Like all good Christmas stories, this one begins with a gift.
Kathy Clemenzi’s son gave her a 23andMe Health + Ancestry Kit for the holidays. He thought that Kathy, the self-appointed “family historian,” might enjoy using the kit to learn more about their ancestry and confirm some family stories passed down through the generations.
It was the perfect present.
“I’m always the one that looks into all the genealogy things and shares all the stories,” Kathy explained. “I even found out I’m 80 percent British and Irish – more than I expected!”
A medical mystery
Diving into her family history provided a welcome distraction during a dark period in Kathy’s life. For two years, her older brother had been suffering from an unknown illness that was slowly robbing him of his ability to travel and play golf, something he loved. It left him weak and dizzy. Even the simplest movements, like walking or climbing stairs, became difficult.

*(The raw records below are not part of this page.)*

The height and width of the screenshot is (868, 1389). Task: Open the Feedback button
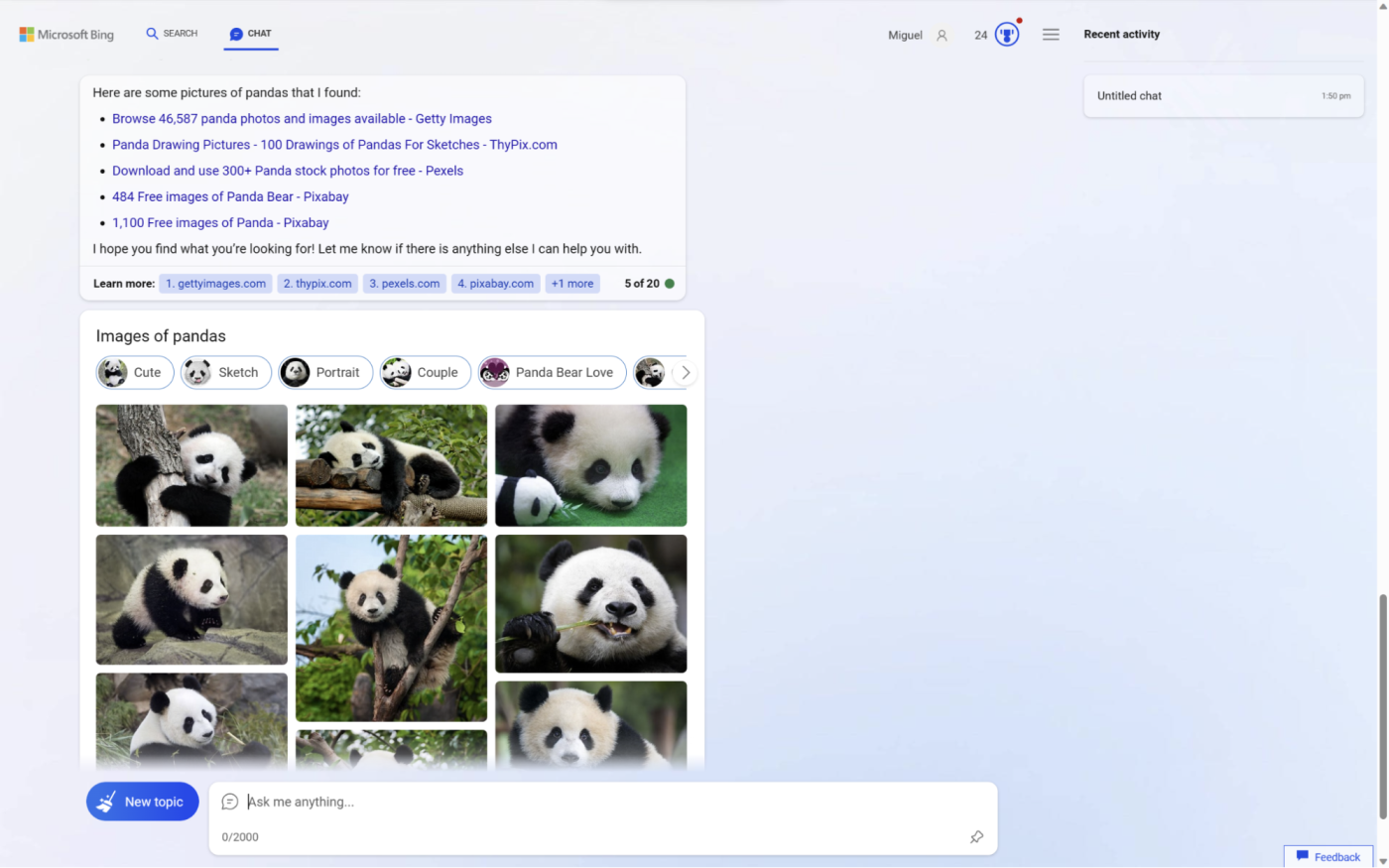[1327, 857]
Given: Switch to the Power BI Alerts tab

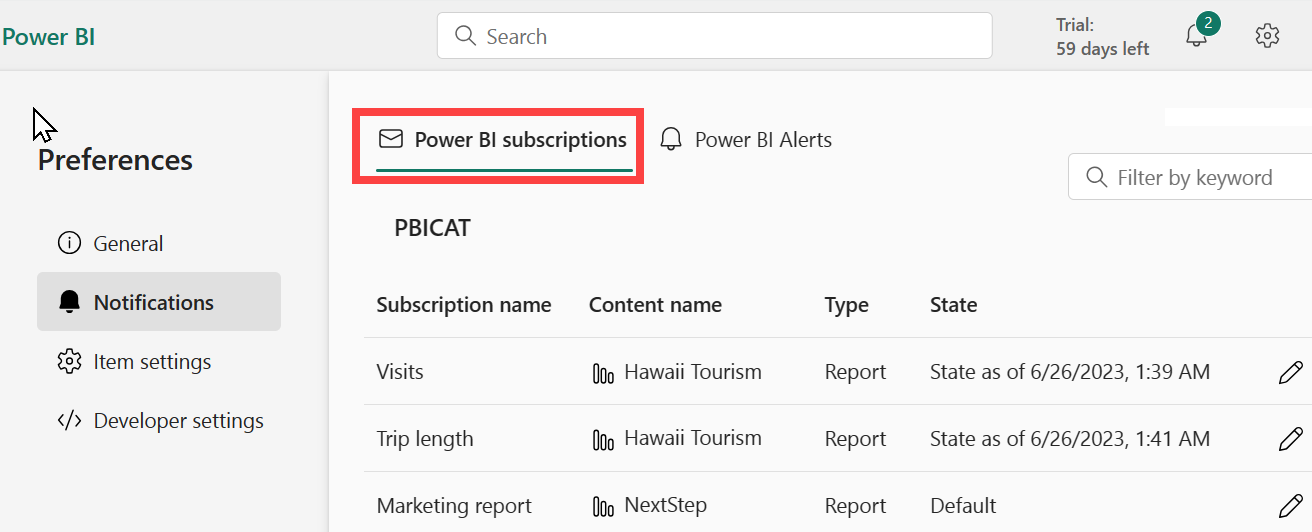Looking at the screenshot, I should point(747,140).
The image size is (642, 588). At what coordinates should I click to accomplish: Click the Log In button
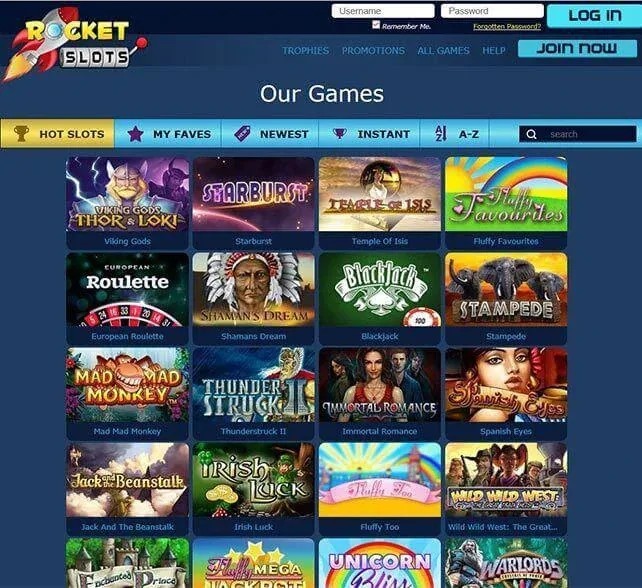point(595,16)
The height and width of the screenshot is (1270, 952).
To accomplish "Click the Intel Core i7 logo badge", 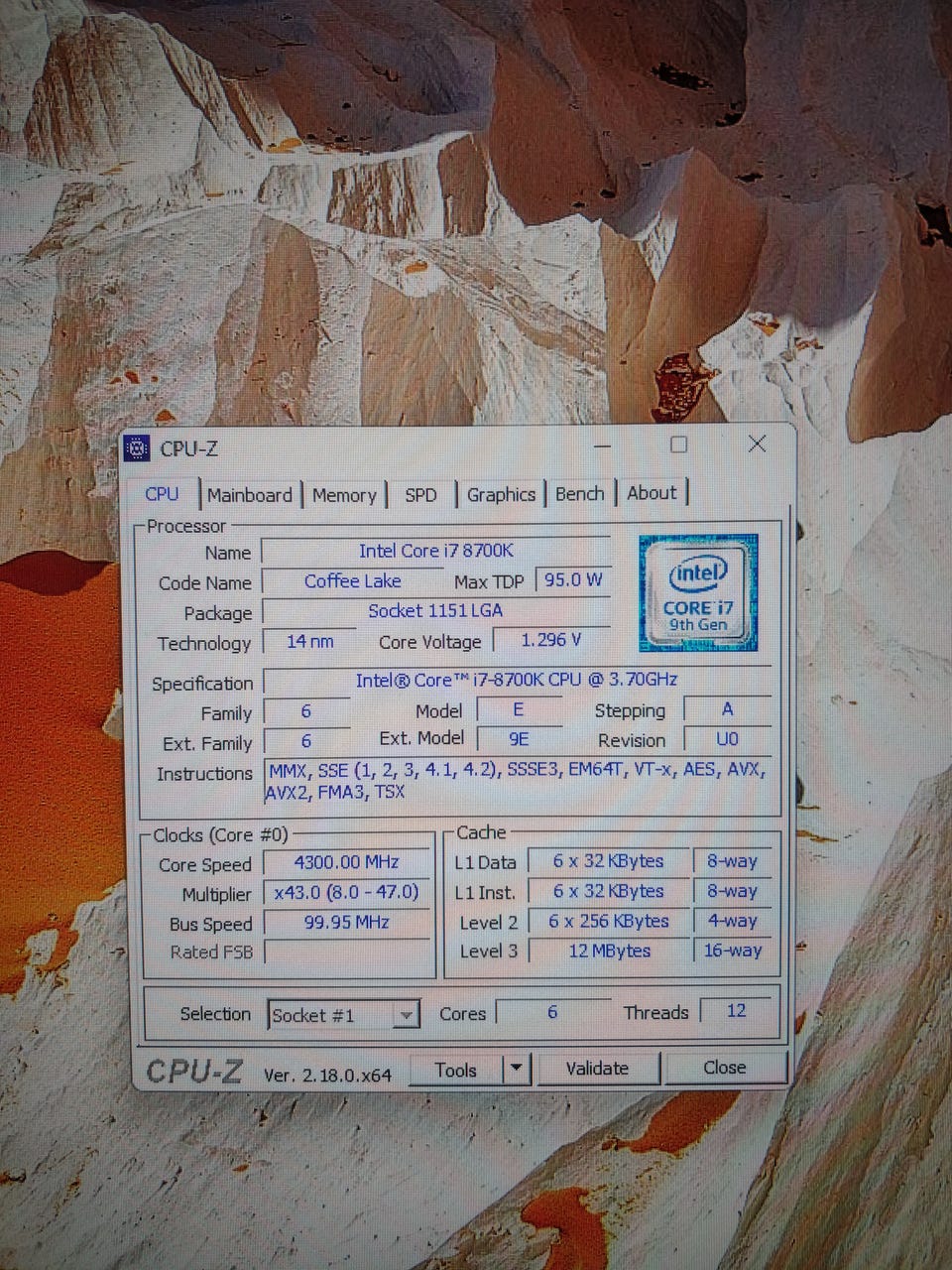I will pyautogui.click(x=698, y=592).
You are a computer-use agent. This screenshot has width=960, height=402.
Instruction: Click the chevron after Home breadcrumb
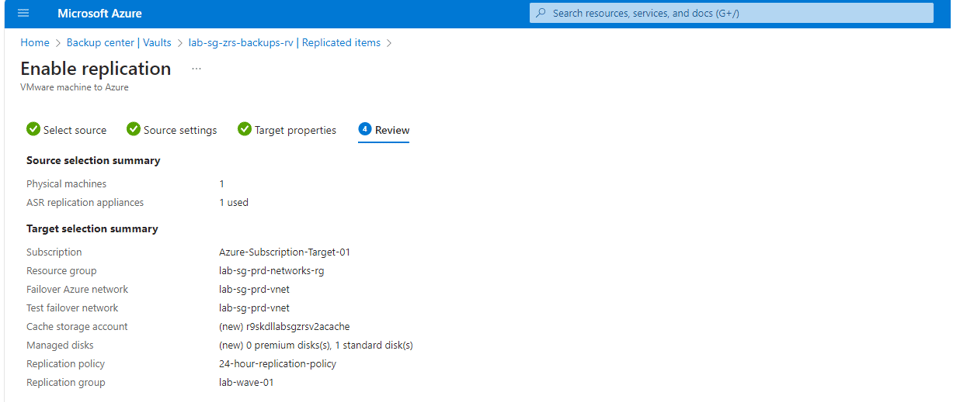[58, 43]
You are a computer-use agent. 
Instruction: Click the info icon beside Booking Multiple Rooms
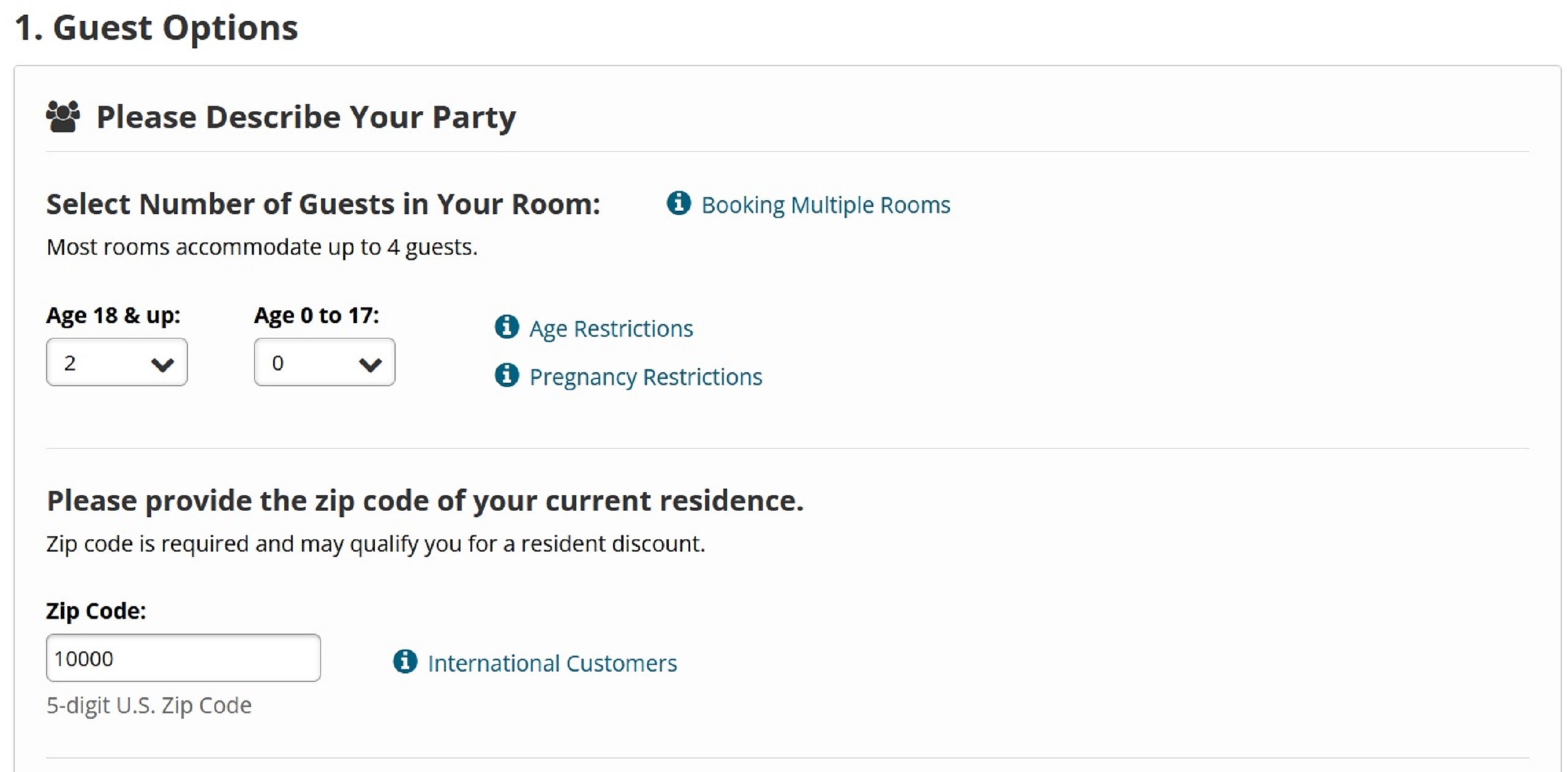coord(679,203)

Desperation drove him from one specialist to the next — an ear, nose, and throat physician, a cardiologist, a neurosurgeon, a pulmonologist, and finally, a neurologist. But no one could identify the cause of his decline. His doctors were stumped.
“He was disintegrating,” Kathy recalled. “And no one could figure out why.”
A promising clue
Then a life-changing alert appeared on Kathy’s phone.
“One day, I got a message on my phone from 23andMe about a new genetic health risk report,” she said.
She logged in and clicked on her Hereditary Amyloidosis (TTR-Related) Genetic Health Risk report* and saw that she had a variant that increased her risk of developing the condition.
“I didn’t think much of [my reports] at first,” Kathy said. But she decided to share the report with her brother, who then shared it with his neurologist at the University of Massachusetts in Worcester.
As the neurologist combed through the 23andMe reports, her eyes lit up. “I think this might be what you have,” the neurologist told him. “You need to see a geneticist.”
Finally, a breakthrough
Genetic testing confirmed the neurologist’s hunch: Kathy’s brother had TTR-related hereditary amyloidosis.
TTR-related hereditary amyloidosis is a rare genetic condition caused by the build-up of a protein called transthyretin (TTR) in the body’s tissues and organs. This protein build-up, called amyloidosis, can damage the nerves, the heart, and other parts of the body.Symptoms vary widely and depend on how much–and where–the build-up of protein occurs. Because the condition can manifest in so many ways, misdiagnosis is common.
Slow improvement
A doctor referred Kathy’s brother to the Boston Amyloidosis Center, where he now receives an intravenous infusion of medication every three weeks to manage his symptoms.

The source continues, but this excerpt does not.